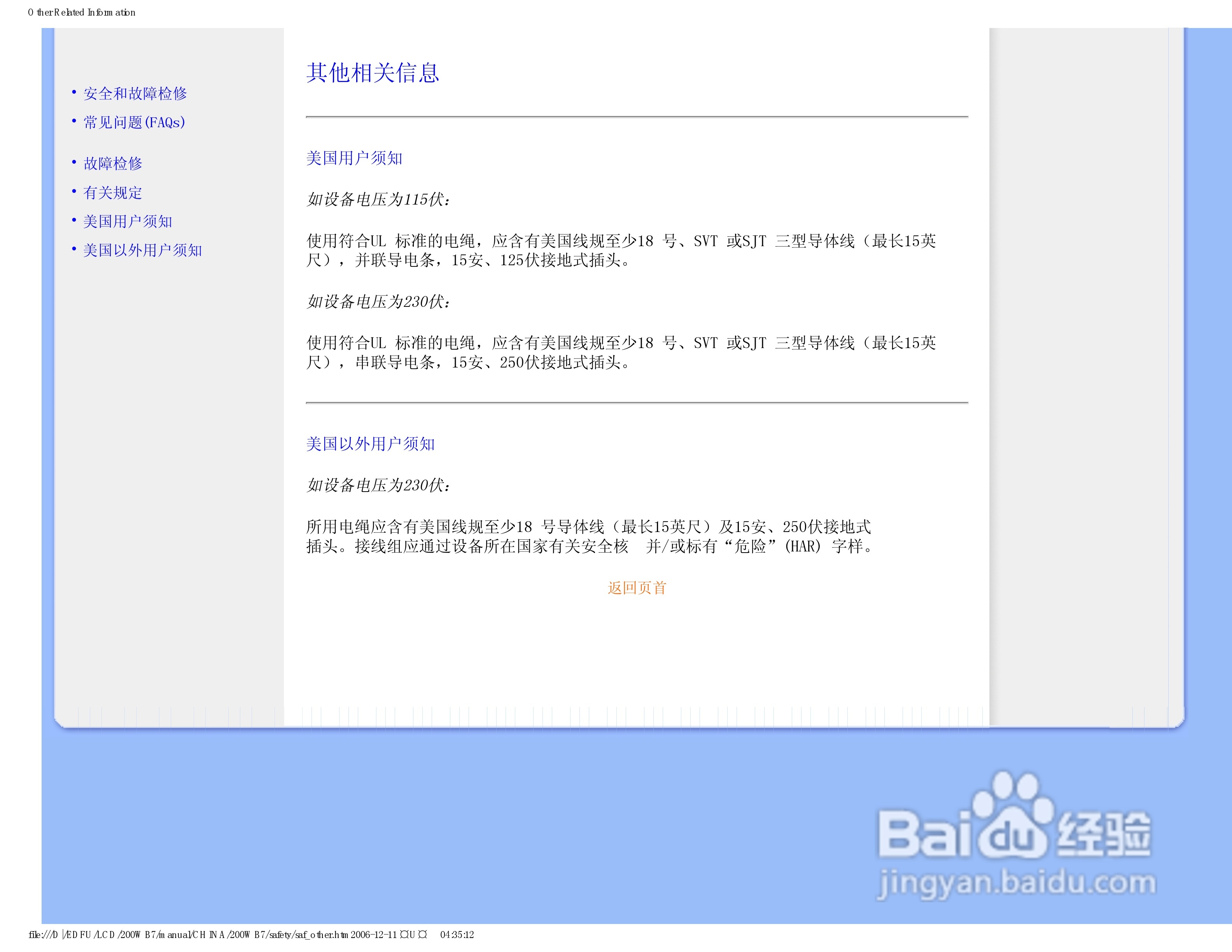Click the bullet beside 安全和故障检修

click(x=74, y=92)
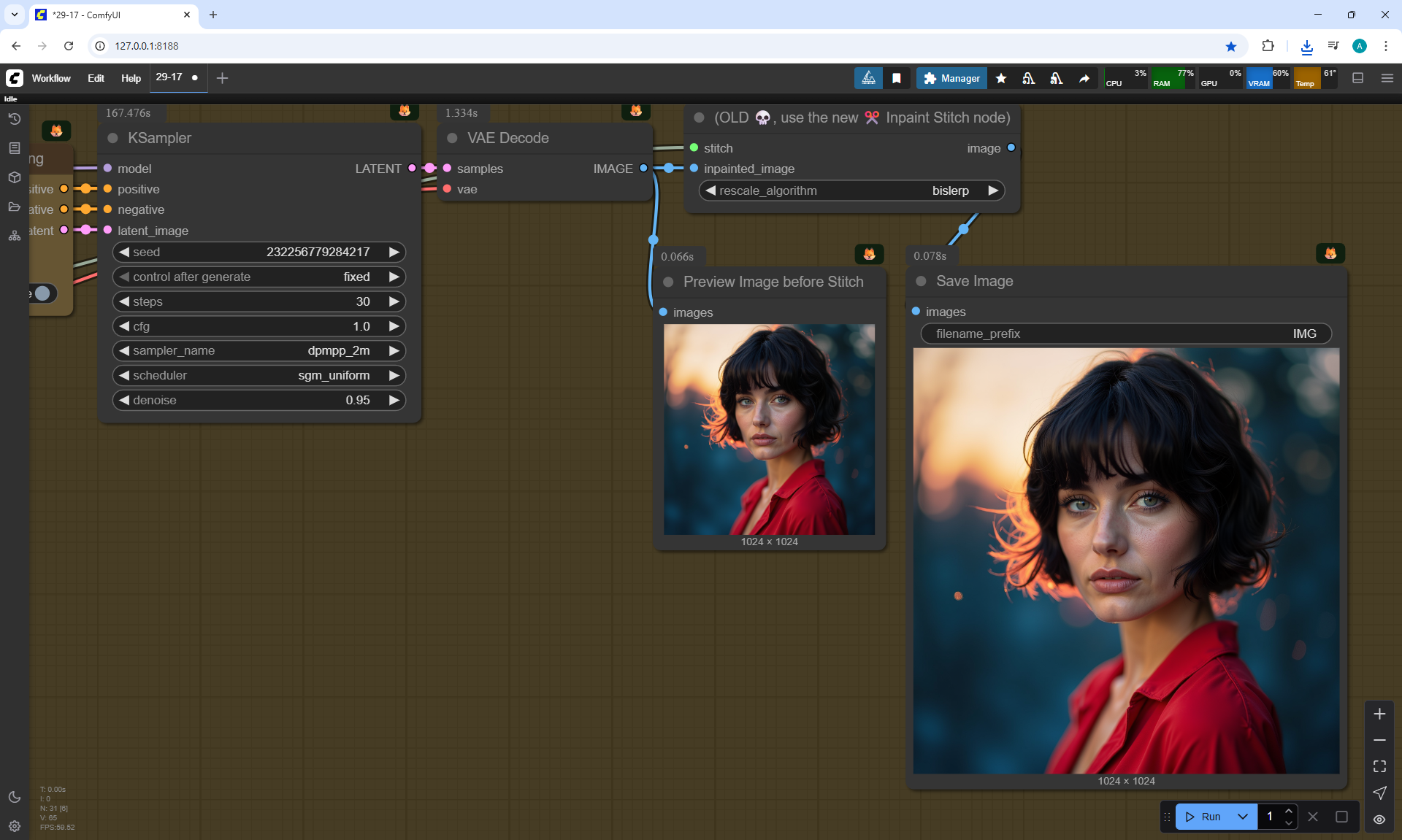Toggle the bottom panel button
Screen dimensions: 1402x840
click(x=1357, y=78)
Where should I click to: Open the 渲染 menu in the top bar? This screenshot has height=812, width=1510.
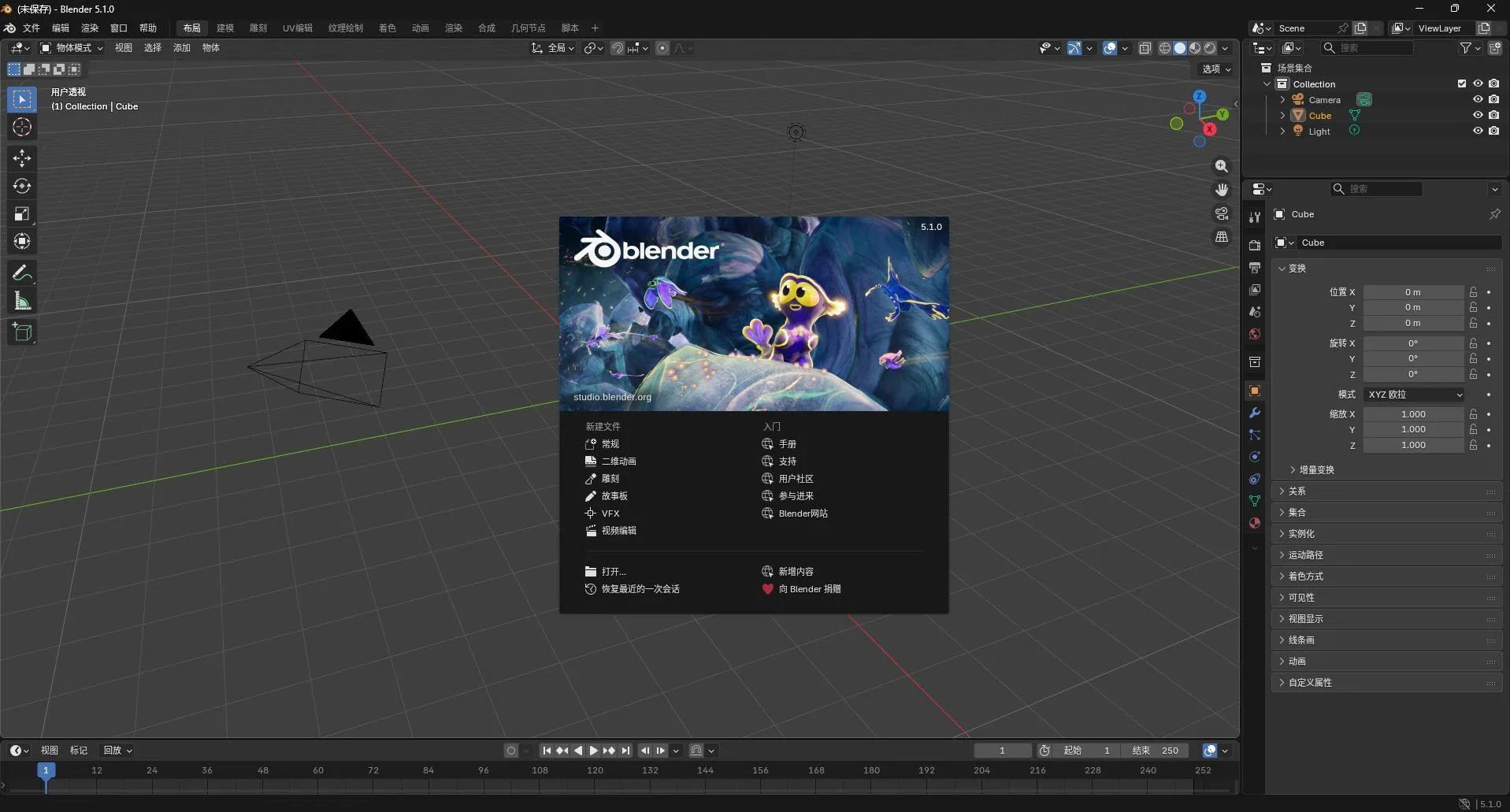(90, 28)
------------------------------
About this exercise – Exactly reproduce the lines beginning at the one that contains "Where should I" and ending at the final line of the material, with the pictures left out.

Answer for this exercise –
Where should I click to: Open the 渲染 menu in the top bar? This screenshot has height=812, width=1510.
(90, 28)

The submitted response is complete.